Kunden nicht im Fokus in der fragmentierten Wertschöpfungskette
Wohnen ist ein Grundbedürfnis, die Nachfrage ist also vorhanden. Dennoch bestehen unterschiedliche Wünsche u.a. hinsichtlich Design, Grundriss und Größe, Dienstleistungen und Smart-Home-Funktionalität. Die Kundenorientierung ist jedoch in der Baubranche aus zwei Gründen nur schwach ausgeprägt: Einerseits sind an der Wertschöpfungskette viele kleinteilige und wechselnde Parteien beteiligt. Jede hat ihre eigenen Ziele, zum Beispiel Investoren, Entwickler, Konstrukteure oder Generalunternehmer. Andererseits hat die letztendliche Kundschaft, also Personen, die Häuser oder Wohnungen mieten oder kaufen, andere Vorlieben und Bedürfnisse als Investoren oder Ersteigentümer – es sei denn, es handelt sich um selbstgenutztes Wohneigentum wie zum Beispiel ein Einfamilienhaus.

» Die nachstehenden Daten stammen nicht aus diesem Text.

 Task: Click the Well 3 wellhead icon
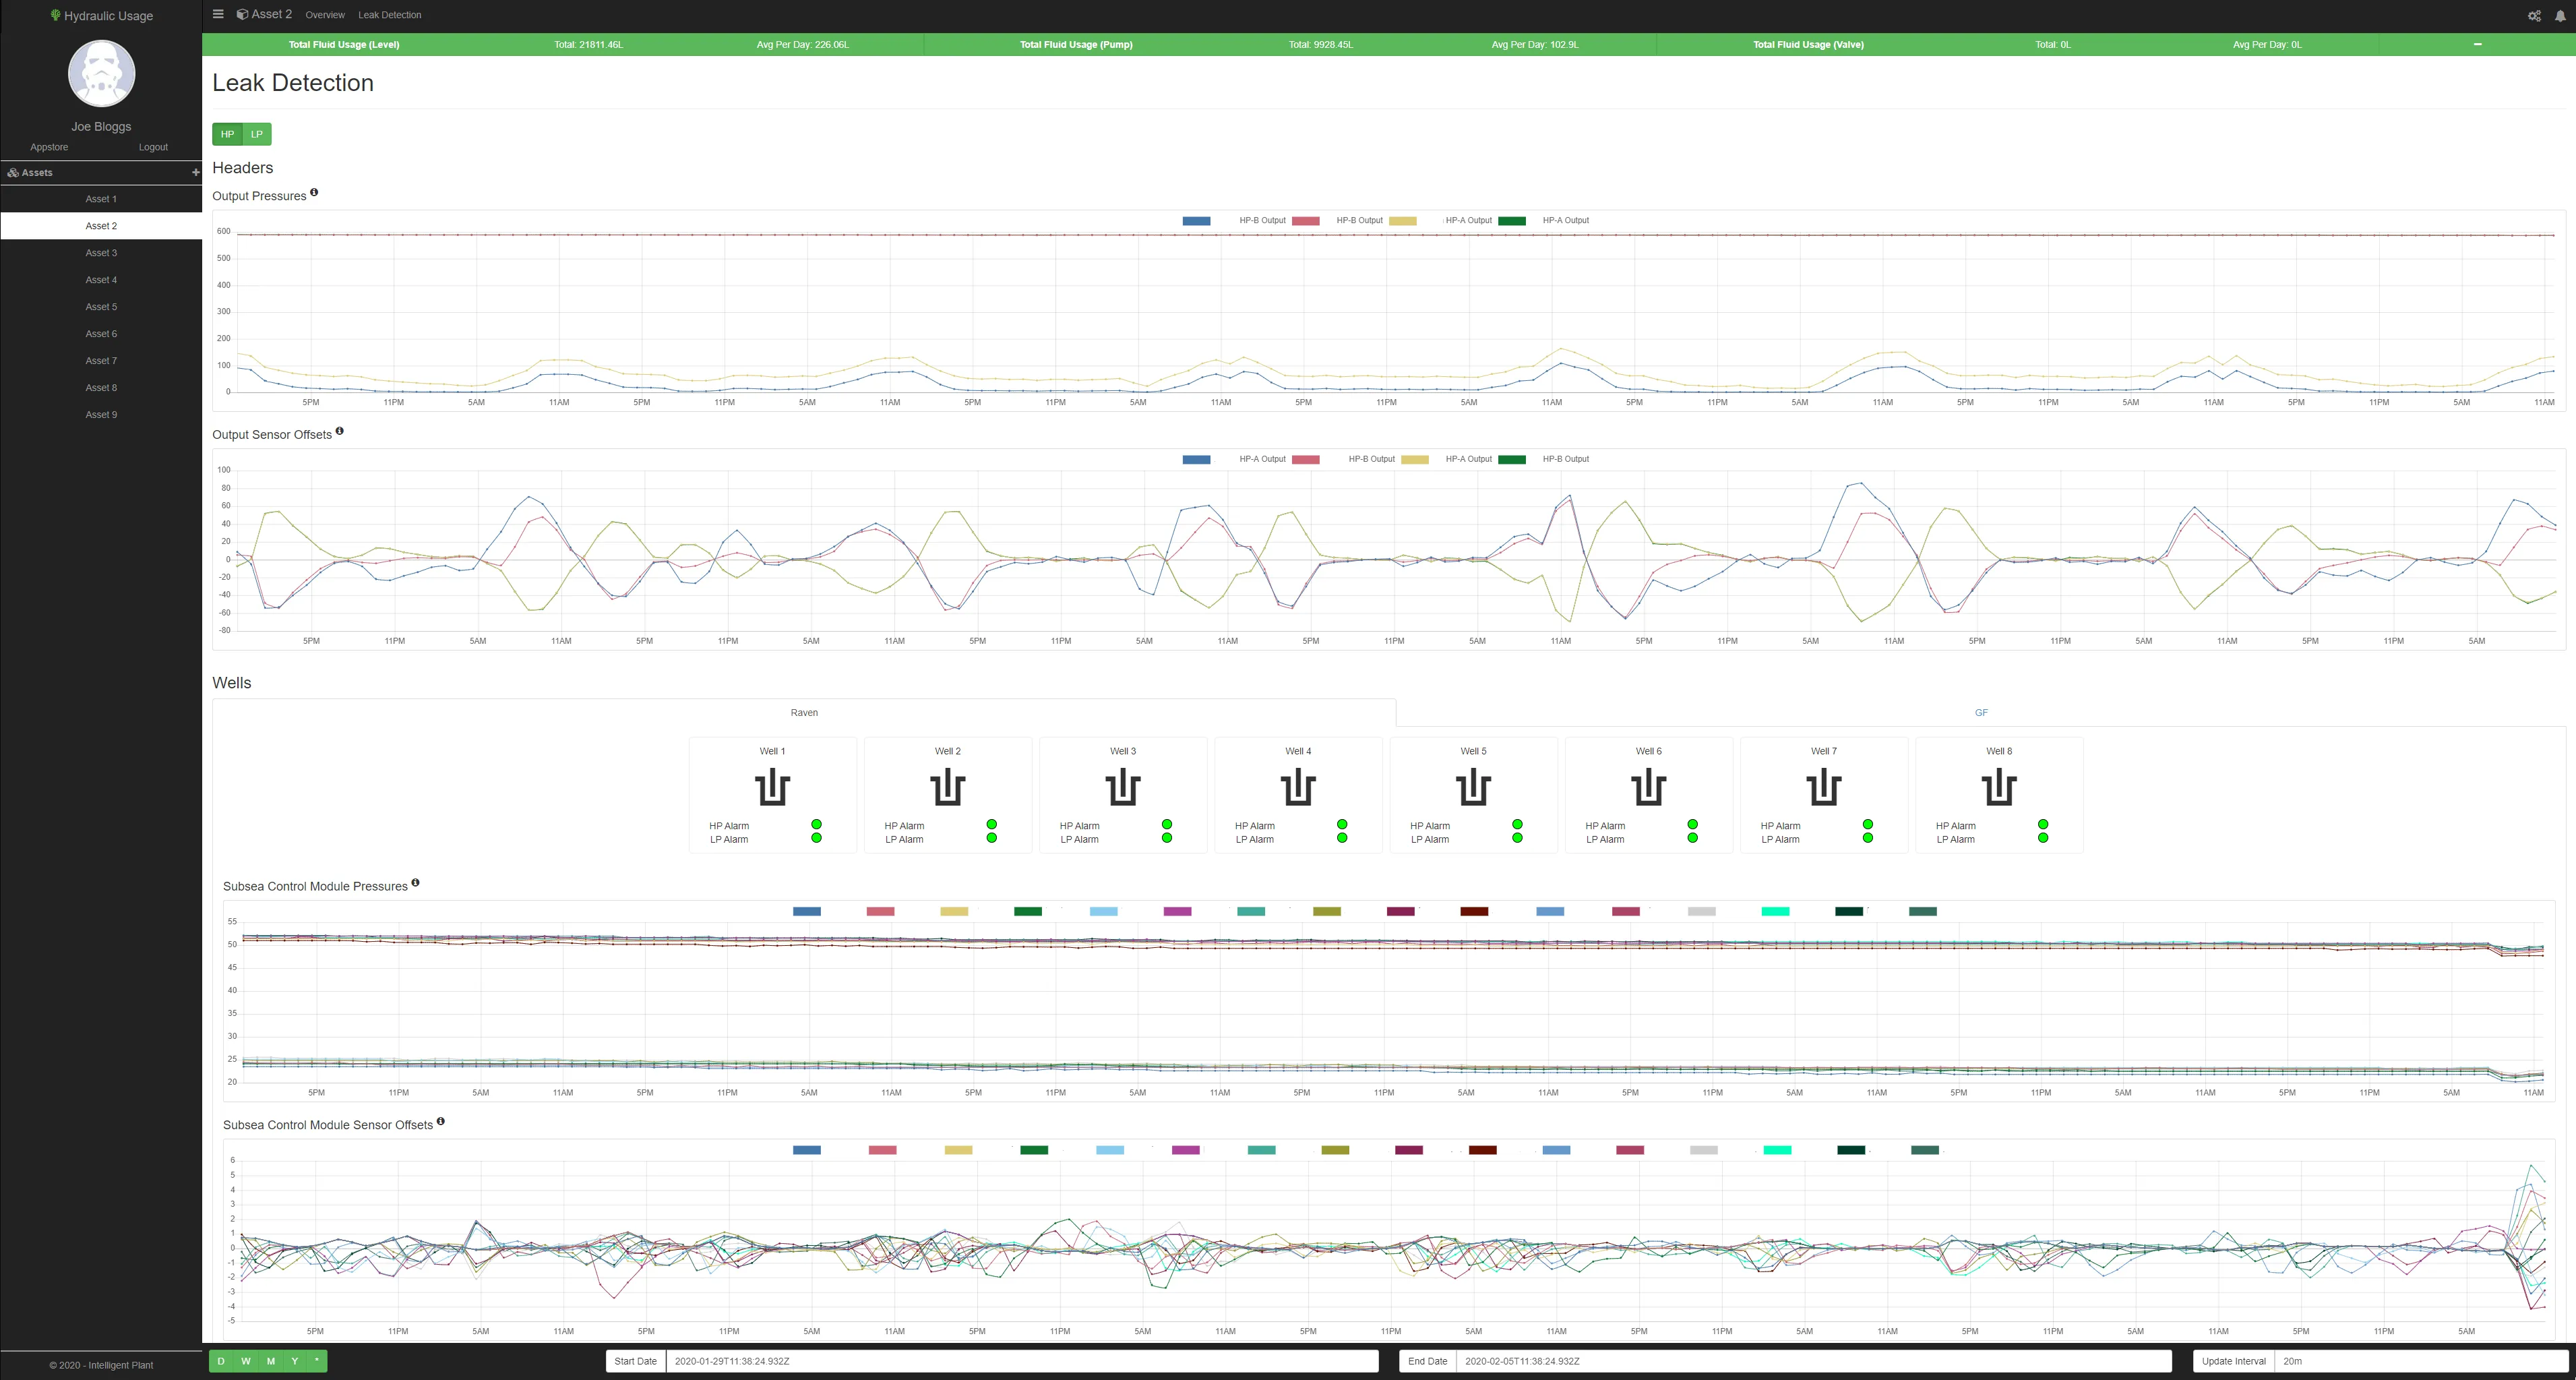[1122, 787]
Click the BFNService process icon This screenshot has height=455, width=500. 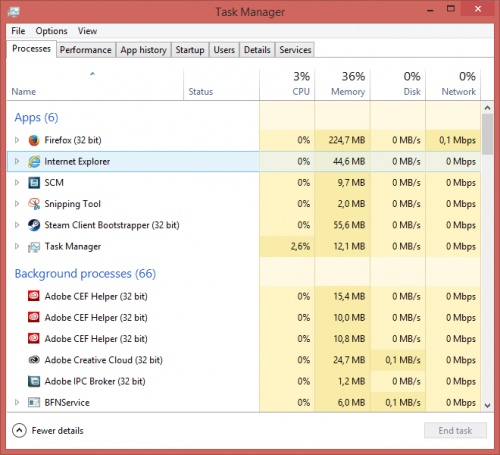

Mietparteien sind an der Erstellung von Immobilienprodukten oft nicht beteiligt – dabei sollten sie auf deren Wünsche hinsichtlich Grundriss, Größe, Materialien oder Smart-Home-Anwendungen ausgerichtet werden. Infolgedessen gibt es nur wenige Anreize oder praktische Konzepte zur Schaffung hochwertiger Gebäude, die sowohl dem Business Case von Investoren als auch den einzelnen Mietparteien zugutekommen.
Andere Branchen wie zum Beispiel die Automobilindustrie haben erkannt, wie wichtig es ist, die Bedürfnisse der Kundschaft zu verstehen und zu erfüllen. Dort werden individuell konfigurierbare Produkte angeboten. Marktforschung, Ableitung technischer Spezifikationen, Produktentwicklung und Markteinführung folgen hier einem standardisierten Verfahren. Diese Verfahren sind in den meisten Wirtschaftszweigen Standard. Im Ergebnis werden hochwertige Produkte mit zahlreichen Konfigurationsmöglichkeiten in einer effizienten Produktion hergestellt. Nicht jedoch in der Immobilien- und Baubranche.
Industrialisierung als mögliche Lösung für Bauindustrie
Erschwinglicher Wohnraum ist für viele Staaten weltweit besonders wichtig, und sie haben sich dafür ehrgeizige Ziele gesetzt. Deutschland möchte zum Beispiel jährlich 400.000 neue Wohnungen errichten, darunter 100.000 Sozialwohnungen12. Um das Wohnen für die Menschen in Kanada erschwinglicher zu machen, muss das Land 3,5 Millionen mehr Wohneinheiten errichten als derzeit gebaut werden13. Industrialisierung in der Bauindustrie bietet eine Möglichkeit, diese Nachfrage nicht nur hinsichtlich Kosten, Qualität und Zeit nachhaltig zu befriedigen, sondern auch mit einem Mehrwert für Mietparteien und Investoren.
Die Industrialisierung beginnt mit der Überführung der Wünsche und Anforderungen der Kundschaft in passgenaue und individuell konfigurierbare Produkte („Produktisierung“). Dazu gehört ein optimaler Grundriss für Gebäude oder Wohnungen, die besten Lösungen für Design und Materialien, Smart-Home-Anwendungen und Dienstleistungen und auch Branding, unter denen die Immobilien entwickelt und vermarktet werden. Dieser Prozess der Entwicklung hochwertiger Produkte ermöglicht auch die nachhaltige Verwendung von Materialien und eine Kreislaufwirtschaft. Wer die Wünsche und Anforderungen auf diese Weise berücksichtigt, kann den von Mietparteien wahrgenommenen Wert pro Quadratmeter um bis zu 25 Prozent steigern. Dies hat auch Einfluss auf die Zahlungsbereitschaft und somit den Business Case der Investoren.